Overview of natural and engineered metabolic pathways for the production of mixed acids (succinate, acetate and lactate) from diverse carbon substrates (xylose, arabinose, glucose, benzoic acid, cinnamic acid, vanillic acid, p-coumaric acid) in C. glutamicum. Assimilation of xylose to be facilitated by XylA (xylose isomerase) and XylB (xylulose kinase) denoted by pink in the figure and assimilation of arabinose facilitated by AraA (arabinose isomerase), AraB (ribolokinase) and AraD (ribulose 5-phosphate 4-epimerase) denoted by purple. Abbreviations in arabinose and xylose assimilation Rib5P (ribulose 5-phosphate), Xyl5P (D-xylulose 5-phosphate), G6P (glucose 6-phosphate), F6P (fructose 6-phosphate), 3PG (3-phosphoglycerate). Succinate is synthesized through the reductive branch of TCA cycle from pyruvate or PEP (phosphoenolpyruvate) under anaerobic conditions (Shirai et al., 2007; Thakker et al., 2012). Acetate is synthesized from acetyl-CoA and L-lactate is synthesized via pyruvate. Aromatic catabolic pathway represented by red arrows. Anaplerotic pathways denoted by dotted lines.

FIGURE 3

Effect of different fermentation cultivation parameters on mixed-acids production by C. glutamicum. Data is shown for single fed batch fermentation. (A) Anaerobic, batch, no pH control, BTM2 supplemented with glucose; (B) Aerobic, batch, no pH control, BTM2 supplemented with glucose; (C) Anaerobic, batch, pH 7, BTM2 supplemented with glucose; (D) Anaerobic, fed-batch: 40 g/L (0 h) + 30 g/L (72 h), pH 7, BTM2; (E) Anaerobic with initial aeration for 16 h, fed-batch: 40 g/L (0 h) + 30 g/L (72 h), pH 7, BTM2.

TABLE 2

Fermentation kinetics of different cultivation strategies employed for production of mixed acids.

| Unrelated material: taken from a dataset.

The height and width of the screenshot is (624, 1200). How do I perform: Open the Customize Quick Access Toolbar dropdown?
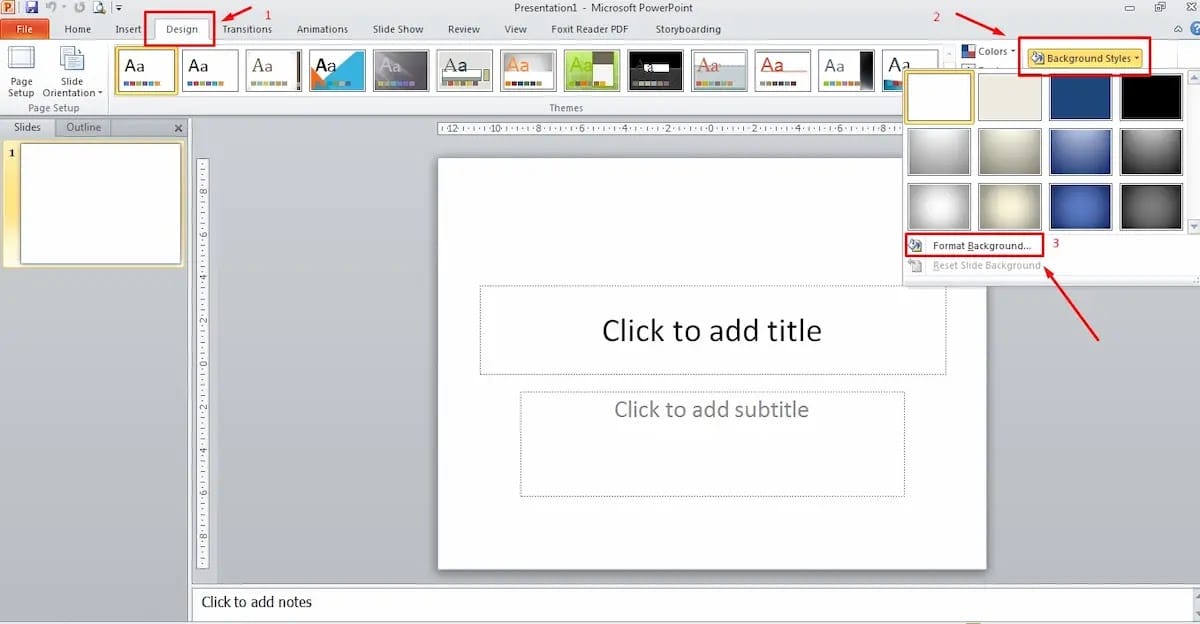coord(119,7)
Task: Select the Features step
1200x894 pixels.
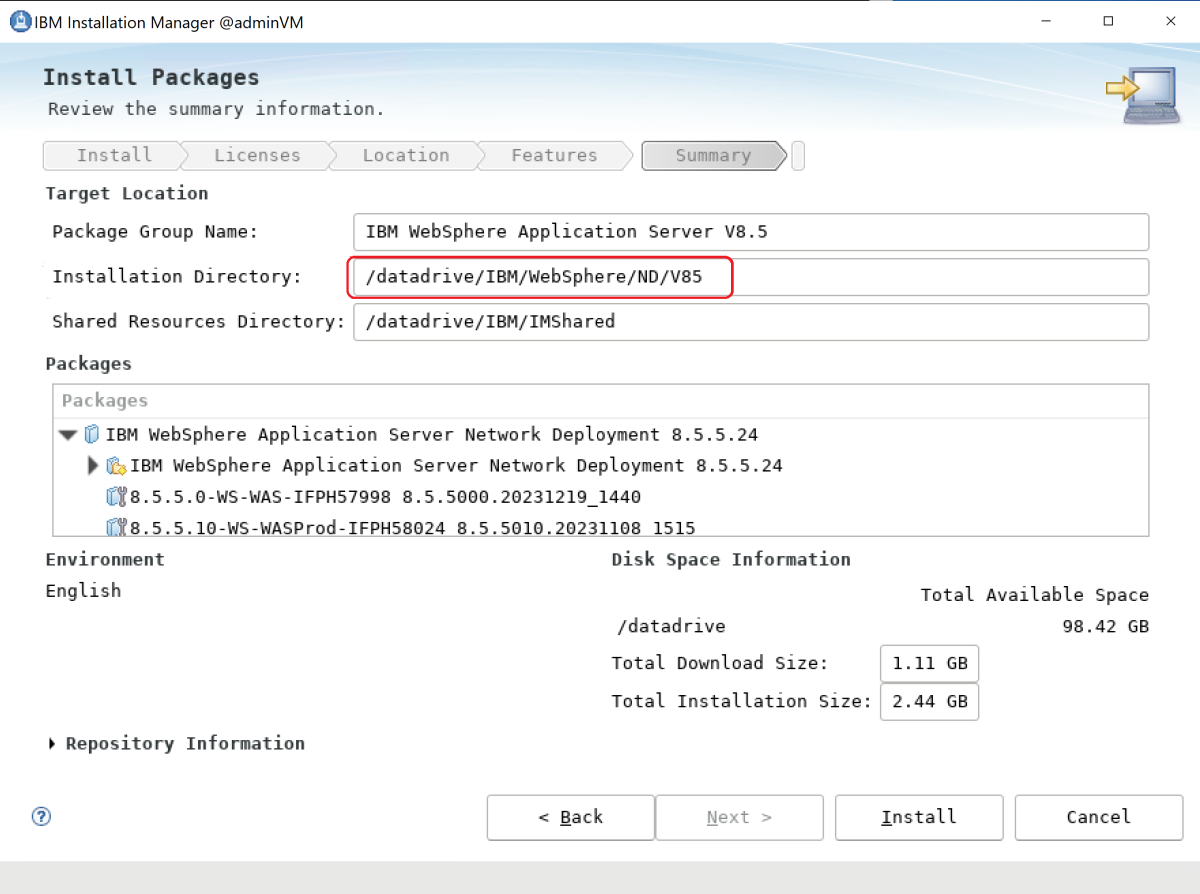Action: click(x=554, y=155)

Batch	Initial glucose (g/L)	Initial xylose (g/L)	Initial arabinose (g/L)	% Glucose consumption	% Xylose consumption	% Arabinose consumption	Mixed acids titer
							Acetate (g/L)	L- lactate (g/L)	Succinate (g/L)
I	36.21	0	0	50	−	−	1	9.6	0.5
II	38.47	0	0	46	−	−	0.9	16.2	3.1
III	41.45	0	0	100	−	−	2.1	38.6	8.1
IV	43.79	0	0	100	−	−	3.6	52.8	14.3
V	40.45	0	0	100	−	−	2.7	54.1	14
VI	37.30	18.15	8.05	100	17%	60%	2	31.5	8.1
VII	45.13	29.91	0	100	15%	−	3.2	47.9	8.9

Where BTM2 is modified BTM medium supplemented with sugar/s.

I- Aerobic, batch, BTM2 supplemented with glucose, no pH control, 120 h.

II- Anaerobic, batch, BTM2 supplemented with glucose, no pH control, 120 h.

III- Anaerobic, batch, BTM2 supplemented with glucose, pH 7, 120 h.

IV- Anaerobic, fed-batch: 40 g/L (0 h) + 30 g/L (72 h), BTM2 supplemented with glucose, pH 7, 192 h.

V- Anaerobic with initial aeration for 16 h, Fed-batch: 40 g/L (0 h) + 30 g/L (72 h), BTM2 supplemented with glucose, pH 7, 168 h.

VI- Anaerobic, batch; BTM2 supplemented with glucose, xylose and arabinose, pH 7, 168 h, SSL09.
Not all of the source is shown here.